>> begin Selected extract

VP I’m voting for Kizza Besigye because the youth are the majority population today and they all want him. We don’t need police this time around to interfere in the elections. We need a free and fair election.
HM Hello, I’m Hugh Muir. This month we’re looking at governance, democracy and the trade-offs that are sometimes made between development and freedom. We’ll also be talking about the big man phenomenon, and whether such leaders can ever benefit their people. This is the Global development podcast from the Guardian.
VP I’m voting for Kizza Besigye as my president of Uganda. There are people just suffering, there’s no food for people, things are very expensive.
VP We are suffering, we are dying. We [are] going to succeed, we don’t even allow him – this is the last chance for him. This is the last chance.
VP There is no joke, I’m on the street, I’m looking for work, I don’t see where the hope is.
VP I like Museveni because he gave us peace and OK – now we women can enjoy, we can talk, we can do whatever we want in Uganda. We work like men and whatever we want we can do it. We still like him – it’s been more than 30 years, and we are many.
VP I’m voting for Museveni. Basically Museveni is thinking about youth. He’s trying his best to see that youth get employed, and he has created a number of possibilities for youth to start working. Exactly, that’s why I also go for him because to me he’s the best. We believe there is a winner and a loser, but I believe we are going to win.
HM One of Africa’s quintessential big men is the Ugandan president, Yoweri Museveni. Last week Ugandans voted in the presidential elections and to no one’s great surprise Museveni romped home with 60.8% of the vote. And then he went on to place his main opponent under house arrest. On the phone now to tell us how that happened is Patience Akumu, she’s a human rights activist and she’s in Kampala. Patience, so President Museveni, for those unfamiliar with him, who is he and tell us how long has he been in power?
PA Museveni has been in power for 30 years now. We had the election last week, which was a total farce. The opposition leader, Kizza Besigye, was arrested more than four times in a single week and it was very clear that it wasn’t a fair playing field right from the beginning during elections. And even after voting nobody was allowed to tally the votes and nobody was allowed to have any form of documentation of what was happening in terms of vote counting, apart from the electoral commission.
HM He was arrested four times. What for?
PA The reasons for his arrest were – the first time was that he had too big a crowd and the other time he was arrested because he was trying to hold a press conference. He’s been arrested because he’s trying to express his grievances, he’s trying to say no, the elections were not free and fair, but right now he’s not even allowed to say that and so he’s been arrested for auditing. People who work for him have been arrested for tallying results and for saying look, these results don’t make sense – the statistics don’t make sense. So right now in Kampala it’s illegal to question the results, it’s illegal to say no, the election [wasn’t] free and fair. If you go to the streets you will meet army men in full battle fatigue ready to deal with anyone who dares voice an opinion that is against what the establishment has said. Museveni has won elections and nobody should express displeasure. They expect that life should go on and we should accept him for another five years and that will be 35 years of Museveni in power.

>> end Selected extract

* **Your instructions**: Using the podcast transcript, explain in one to three sentences why Patience Akumu says Kizza Besigye was arrested the first time and on one other occasion. These records have no connection to the podcast transcript.

>> begin Given information

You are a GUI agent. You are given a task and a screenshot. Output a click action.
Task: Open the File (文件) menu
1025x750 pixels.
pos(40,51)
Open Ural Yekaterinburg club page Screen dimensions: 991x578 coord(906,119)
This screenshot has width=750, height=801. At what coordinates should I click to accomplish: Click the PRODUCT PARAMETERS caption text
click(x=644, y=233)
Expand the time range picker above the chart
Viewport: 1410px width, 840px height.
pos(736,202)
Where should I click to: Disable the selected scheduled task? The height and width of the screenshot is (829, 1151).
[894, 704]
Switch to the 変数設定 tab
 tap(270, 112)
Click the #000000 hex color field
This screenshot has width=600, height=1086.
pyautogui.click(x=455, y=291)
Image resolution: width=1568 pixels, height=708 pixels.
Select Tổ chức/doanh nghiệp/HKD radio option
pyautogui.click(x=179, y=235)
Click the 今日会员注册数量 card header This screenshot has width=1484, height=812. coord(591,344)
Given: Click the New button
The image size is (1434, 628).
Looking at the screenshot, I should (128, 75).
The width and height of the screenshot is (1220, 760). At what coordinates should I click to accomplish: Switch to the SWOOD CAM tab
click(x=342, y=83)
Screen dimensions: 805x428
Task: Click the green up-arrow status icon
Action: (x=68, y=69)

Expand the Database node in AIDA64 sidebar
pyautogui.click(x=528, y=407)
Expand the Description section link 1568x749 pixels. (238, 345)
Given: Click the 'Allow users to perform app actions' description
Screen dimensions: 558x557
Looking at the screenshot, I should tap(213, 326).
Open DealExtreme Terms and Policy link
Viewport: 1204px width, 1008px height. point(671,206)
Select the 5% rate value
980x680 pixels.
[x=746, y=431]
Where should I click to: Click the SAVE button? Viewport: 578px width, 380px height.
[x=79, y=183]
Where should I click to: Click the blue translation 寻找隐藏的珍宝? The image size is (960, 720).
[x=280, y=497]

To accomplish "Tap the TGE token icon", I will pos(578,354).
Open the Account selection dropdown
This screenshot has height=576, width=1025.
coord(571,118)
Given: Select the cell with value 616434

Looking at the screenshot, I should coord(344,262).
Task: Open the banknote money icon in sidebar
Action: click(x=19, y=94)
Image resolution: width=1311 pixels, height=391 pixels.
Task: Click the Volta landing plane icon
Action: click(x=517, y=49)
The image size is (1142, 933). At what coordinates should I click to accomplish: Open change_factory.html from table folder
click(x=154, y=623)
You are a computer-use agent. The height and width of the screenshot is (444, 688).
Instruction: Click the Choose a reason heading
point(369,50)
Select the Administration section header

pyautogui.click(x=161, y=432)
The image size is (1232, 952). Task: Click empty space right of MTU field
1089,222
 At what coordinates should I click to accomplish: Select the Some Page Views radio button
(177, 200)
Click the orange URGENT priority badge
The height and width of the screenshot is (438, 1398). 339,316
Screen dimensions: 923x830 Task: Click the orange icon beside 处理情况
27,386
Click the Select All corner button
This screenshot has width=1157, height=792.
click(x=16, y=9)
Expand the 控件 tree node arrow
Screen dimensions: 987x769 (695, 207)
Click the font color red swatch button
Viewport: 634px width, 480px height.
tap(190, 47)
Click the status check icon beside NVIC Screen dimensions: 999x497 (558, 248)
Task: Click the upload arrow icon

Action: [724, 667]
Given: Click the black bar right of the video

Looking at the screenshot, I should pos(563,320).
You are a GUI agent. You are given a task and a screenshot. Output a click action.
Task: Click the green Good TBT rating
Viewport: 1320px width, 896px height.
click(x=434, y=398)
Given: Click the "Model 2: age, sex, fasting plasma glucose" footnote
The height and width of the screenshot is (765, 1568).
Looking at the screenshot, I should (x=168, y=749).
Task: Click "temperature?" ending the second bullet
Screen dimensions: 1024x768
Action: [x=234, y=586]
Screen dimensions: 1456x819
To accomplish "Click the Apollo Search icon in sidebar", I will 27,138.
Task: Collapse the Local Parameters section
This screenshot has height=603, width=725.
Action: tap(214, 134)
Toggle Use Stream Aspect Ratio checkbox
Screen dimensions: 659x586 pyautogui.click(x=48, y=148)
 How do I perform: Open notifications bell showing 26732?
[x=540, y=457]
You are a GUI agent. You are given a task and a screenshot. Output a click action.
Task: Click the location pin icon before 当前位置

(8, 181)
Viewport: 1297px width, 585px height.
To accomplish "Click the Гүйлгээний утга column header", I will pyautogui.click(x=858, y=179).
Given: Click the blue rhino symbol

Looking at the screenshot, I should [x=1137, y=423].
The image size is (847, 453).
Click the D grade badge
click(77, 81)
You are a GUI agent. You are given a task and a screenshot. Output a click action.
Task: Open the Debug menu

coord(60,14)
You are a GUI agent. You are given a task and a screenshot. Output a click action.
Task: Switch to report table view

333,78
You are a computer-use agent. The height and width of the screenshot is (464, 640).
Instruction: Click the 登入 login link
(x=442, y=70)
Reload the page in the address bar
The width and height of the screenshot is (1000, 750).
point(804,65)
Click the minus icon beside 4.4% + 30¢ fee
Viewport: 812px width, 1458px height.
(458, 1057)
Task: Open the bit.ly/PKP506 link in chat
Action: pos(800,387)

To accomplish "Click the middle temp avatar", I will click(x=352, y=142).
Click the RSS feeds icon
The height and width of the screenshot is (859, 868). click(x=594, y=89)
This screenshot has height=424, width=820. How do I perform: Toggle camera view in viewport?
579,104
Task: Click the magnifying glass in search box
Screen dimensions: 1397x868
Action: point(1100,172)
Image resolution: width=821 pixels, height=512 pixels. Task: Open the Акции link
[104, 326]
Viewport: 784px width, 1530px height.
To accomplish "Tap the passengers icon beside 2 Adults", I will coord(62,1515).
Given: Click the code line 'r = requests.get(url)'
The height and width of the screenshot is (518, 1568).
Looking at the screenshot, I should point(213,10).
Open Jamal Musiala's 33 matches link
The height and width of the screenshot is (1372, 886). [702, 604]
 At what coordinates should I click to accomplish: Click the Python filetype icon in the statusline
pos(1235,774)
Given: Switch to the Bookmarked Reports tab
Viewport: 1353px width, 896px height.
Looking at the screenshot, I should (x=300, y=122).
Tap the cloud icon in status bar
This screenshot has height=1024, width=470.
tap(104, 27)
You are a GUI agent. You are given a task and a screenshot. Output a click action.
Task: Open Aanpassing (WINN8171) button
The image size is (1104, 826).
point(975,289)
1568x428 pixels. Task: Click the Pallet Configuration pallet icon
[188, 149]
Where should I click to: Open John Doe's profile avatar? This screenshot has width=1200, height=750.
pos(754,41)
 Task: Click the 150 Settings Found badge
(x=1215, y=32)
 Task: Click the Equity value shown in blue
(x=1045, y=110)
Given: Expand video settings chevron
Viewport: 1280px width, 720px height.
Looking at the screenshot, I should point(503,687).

>> end Given information

* **Final answer**: Patience Akumu says Kizza Besigye was arrested the first time because he had too big a crowd. He was arrested another time because he was trying to hold a press conference.